RSA algorithm has the following concepts


Modulo, Modular multiplicative inverse, Prime numbers, Totient ϕ



For me I understand all these concepts but to make my question clear let me take an example


The steps to encrypt some text are :


First find two prime numbers


Lets take 5 and 7


Then find the modulus by multiplying these numbers 5*7 = 35


Now find the totient ϕ \implies ϕ(5*7) = (5-1) * (7-1) = 24


Now to fin the public key I have to find a number which has GCD with the totient equals to one which is 11 \implies \gcd(11,24) = 1


The private key is the modular multiplicative inverse of 11, in this case 107 is the multiplicative inverse of 11 because 11*107 \equiv 1 \pmod{24}.
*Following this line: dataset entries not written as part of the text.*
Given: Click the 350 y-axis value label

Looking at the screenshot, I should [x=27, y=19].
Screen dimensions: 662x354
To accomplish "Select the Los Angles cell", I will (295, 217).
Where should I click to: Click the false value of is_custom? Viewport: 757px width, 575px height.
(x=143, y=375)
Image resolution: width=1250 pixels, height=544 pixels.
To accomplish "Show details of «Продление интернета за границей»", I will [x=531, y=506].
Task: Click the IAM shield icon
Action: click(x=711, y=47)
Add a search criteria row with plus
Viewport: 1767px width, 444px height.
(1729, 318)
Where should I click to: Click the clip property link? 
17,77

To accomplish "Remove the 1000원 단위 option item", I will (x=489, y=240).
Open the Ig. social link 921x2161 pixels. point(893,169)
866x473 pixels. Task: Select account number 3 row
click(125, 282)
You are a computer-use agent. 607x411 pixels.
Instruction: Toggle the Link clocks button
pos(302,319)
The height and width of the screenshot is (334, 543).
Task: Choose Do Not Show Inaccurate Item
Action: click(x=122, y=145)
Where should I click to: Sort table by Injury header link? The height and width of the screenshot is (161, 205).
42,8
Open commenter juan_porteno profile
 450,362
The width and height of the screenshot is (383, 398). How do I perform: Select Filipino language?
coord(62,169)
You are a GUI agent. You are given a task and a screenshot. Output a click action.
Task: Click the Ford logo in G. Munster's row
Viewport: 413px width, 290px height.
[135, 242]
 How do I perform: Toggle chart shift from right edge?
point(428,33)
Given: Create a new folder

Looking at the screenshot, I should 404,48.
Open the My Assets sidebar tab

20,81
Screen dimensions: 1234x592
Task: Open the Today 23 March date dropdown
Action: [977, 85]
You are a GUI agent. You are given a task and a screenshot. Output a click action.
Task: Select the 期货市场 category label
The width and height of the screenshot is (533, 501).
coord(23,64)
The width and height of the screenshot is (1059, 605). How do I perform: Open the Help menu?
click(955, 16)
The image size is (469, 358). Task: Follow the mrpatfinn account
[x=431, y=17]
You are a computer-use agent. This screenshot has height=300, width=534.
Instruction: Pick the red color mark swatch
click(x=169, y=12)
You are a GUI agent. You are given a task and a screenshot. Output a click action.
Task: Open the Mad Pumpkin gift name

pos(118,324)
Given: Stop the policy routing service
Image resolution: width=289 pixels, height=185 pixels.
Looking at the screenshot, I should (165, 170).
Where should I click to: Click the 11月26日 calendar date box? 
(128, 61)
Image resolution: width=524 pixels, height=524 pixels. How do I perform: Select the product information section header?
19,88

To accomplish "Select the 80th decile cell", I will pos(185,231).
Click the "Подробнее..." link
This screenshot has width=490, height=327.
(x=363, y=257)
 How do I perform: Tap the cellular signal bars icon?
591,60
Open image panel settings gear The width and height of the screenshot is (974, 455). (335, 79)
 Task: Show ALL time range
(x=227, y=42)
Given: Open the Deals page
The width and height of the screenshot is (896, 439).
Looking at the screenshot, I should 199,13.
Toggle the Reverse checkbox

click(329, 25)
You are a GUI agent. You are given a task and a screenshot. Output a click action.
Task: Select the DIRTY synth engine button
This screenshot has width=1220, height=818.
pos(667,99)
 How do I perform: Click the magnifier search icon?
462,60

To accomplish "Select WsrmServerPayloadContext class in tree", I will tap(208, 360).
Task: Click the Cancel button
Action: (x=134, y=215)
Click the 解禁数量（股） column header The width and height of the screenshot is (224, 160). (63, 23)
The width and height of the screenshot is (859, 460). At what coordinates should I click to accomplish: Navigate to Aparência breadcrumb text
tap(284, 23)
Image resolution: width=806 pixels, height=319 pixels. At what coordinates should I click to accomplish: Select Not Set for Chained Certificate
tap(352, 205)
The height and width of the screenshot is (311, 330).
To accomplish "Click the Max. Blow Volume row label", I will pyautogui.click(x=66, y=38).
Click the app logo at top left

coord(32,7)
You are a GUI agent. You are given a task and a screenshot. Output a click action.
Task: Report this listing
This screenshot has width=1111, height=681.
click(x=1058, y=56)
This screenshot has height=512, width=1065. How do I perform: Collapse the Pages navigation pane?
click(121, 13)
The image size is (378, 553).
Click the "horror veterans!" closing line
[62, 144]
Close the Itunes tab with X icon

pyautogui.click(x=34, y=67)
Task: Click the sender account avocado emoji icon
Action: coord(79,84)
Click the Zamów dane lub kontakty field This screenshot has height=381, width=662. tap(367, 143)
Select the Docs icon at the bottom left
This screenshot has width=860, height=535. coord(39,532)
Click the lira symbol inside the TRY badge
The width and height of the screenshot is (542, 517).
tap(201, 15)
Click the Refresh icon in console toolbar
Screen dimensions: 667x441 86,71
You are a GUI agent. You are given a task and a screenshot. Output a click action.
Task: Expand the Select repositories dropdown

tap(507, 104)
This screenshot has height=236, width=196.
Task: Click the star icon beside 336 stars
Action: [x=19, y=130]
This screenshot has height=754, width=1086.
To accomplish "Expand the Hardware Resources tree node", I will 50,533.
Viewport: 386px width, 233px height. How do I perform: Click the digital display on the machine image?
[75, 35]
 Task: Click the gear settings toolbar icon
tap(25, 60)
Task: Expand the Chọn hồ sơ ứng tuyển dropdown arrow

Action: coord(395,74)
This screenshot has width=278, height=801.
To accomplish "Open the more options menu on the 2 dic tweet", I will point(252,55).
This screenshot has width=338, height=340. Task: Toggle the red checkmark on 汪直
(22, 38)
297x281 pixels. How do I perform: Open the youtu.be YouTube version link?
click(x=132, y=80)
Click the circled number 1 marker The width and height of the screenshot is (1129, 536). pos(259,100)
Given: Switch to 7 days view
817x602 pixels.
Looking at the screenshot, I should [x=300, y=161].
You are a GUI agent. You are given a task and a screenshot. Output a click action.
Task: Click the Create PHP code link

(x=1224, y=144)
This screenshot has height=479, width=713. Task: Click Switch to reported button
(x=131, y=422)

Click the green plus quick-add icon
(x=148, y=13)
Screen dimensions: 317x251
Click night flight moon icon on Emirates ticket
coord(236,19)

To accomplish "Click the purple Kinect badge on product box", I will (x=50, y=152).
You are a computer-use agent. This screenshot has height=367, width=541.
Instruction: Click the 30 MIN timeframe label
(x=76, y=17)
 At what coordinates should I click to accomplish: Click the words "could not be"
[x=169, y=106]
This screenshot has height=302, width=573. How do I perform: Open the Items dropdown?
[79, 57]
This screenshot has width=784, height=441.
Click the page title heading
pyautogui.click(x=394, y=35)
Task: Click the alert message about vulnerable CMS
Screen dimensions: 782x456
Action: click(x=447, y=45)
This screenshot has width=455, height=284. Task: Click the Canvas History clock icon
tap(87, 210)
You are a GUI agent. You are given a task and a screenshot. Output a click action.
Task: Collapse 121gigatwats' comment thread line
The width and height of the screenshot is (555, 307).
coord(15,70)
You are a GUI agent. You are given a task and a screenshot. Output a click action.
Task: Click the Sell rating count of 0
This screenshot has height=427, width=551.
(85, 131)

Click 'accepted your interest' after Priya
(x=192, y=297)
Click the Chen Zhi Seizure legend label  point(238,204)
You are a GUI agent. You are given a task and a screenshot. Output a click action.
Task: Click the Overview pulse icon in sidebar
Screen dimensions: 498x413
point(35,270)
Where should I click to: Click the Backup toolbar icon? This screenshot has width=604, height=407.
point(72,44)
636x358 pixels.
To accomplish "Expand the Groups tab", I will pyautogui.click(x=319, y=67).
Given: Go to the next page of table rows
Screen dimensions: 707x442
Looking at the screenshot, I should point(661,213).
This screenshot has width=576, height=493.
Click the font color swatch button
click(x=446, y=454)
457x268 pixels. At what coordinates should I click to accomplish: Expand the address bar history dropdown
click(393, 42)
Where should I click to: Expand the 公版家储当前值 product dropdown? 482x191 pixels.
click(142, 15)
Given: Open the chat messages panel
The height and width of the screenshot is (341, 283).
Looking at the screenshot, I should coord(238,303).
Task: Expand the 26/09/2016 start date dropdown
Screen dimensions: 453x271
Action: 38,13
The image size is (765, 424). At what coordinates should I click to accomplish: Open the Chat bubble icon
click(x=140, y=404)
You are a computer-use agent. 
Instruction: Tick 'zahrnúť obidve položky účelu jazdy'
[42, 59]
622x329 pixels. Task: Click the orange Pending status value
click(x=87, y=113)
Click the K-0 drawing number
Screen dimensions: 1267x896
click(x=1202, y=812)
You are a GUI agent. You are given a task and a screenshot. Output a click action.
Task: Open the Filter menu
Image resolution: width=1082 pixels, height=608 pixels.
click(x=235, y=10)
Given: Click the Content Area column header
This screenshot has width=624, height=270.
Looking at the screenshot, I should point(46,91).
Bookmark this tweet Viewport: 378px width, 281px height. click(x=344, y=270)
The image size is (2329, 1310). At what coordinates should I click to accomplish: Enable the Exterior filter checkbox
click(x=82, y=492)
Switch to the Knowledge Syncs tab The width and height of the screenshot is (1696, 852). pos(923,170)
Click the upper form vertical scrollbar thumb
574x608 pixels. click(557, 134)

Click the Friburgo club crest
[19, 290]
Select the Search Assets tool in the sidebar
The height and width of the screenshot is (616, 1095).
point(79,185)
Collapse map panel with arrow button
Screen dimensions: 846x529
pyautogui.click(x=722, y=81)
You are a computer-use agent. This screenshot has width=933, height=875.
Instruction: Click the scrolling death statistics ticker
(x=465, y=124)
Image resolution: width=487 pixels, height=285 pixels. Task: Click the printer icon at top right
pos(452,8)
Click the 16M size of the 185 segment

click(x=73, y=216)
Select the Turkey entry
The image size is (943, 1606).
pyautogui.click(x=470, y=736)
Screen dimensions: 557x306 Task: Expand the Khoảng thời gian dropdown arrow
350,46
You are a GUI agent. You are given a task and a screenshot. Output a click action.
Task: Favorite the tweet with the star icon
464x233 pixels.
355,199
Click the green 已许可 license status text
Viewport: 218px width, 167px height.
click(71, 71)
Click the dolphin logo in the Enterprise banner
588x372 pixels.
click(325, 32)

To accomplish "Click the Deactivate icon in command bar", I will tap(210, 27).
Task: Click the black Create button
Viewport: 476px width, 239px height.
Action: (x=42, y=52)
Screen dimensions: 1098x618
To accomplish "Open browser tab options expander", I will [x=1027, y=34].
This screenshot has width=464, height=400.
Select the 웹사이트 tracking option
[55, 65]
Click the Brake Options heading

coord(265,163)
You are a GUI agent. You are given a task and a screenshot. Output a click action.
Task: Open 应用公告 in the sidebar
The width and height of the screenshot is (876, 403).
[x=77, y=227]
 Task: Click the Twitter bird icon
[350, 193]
Now we have the public key 11 and the private key is 107.


Lets denote the the public key by e and the private key by d Now If we want to encrypt a message the equation is c \equiv m^e \pmod n



and if we want to decrypt the message the equation is m \equiv c^d \pmod n


Quick test let's decrypt m = 5


5^{11} \bmod 35 = 10 \implies c= 10


10^{107} \bmod 35 = 5 \implies m= 5


this is magic, actually I understand the concepts but I do not understand how is that done, I understand that d is the inverse of e because we got it using the modular multiplicative inverse but I do not understand why the modulus is n and not ϕ I do not understand why the public key must have gcd equals 1 with ϕ not with n, I am confuses and I need your help to explain that to me.